Only a number is wanted here: the count of lines in the entries below that include the word "computer".
[Start of section]
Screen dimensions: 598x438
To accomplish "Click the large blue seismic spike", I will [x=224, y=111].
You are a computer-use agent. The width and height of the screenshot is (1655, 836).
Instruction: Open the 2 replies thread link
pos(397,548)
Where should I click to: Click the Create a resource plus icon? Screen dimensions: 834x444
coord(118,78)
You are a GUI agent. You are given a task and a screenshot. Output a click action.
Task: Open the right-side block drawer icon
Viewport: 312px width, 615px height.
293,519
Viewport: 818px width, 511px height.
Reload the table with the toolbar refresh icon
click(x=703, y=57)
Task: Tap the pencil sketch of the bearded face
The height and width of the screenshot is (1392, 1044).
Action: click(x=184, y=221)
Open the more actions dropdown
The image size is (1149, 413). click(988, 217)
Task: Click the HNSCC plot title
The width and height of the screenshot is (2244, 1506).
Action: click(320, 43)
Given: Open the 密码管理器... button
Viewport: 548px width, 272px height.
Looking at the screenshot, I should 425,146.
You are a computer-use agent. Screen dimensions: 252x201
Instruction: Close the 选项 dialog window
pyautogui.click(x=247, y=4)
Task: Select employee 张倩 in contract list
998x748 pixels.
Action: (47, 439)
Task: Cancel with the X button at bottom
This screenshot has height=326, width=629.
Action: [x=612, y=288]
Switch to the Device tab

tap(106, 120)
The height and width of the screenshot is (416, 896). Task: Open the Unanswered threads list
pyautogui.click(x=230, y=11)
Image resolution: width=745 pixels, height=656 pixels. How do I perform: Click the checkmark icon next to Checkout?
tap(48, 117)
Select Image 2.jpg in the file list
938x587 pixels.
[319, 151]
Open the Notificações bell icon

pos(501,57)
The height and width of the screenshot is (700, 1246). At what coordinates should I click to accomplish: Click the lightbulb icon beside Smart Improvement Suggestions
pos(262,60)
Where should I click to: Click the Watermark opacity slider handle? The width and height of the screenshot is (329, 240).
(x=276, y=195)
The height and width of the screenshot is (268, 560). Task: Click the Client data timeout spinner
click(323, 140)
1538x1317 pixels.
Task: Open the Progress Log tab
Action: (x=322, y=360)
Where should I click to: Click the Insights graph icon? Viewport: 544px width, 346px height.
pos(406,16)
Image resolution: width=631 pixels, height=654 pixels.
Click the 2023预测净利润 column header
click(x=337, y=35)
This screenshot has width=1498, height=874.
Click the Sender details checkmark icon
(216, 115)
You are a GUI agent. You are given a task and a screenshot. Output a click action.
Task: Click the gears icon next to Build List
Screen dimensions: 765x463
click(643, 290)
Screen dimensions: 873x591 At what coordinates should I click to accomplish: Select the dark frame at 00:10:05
[End of section]
Written response: 2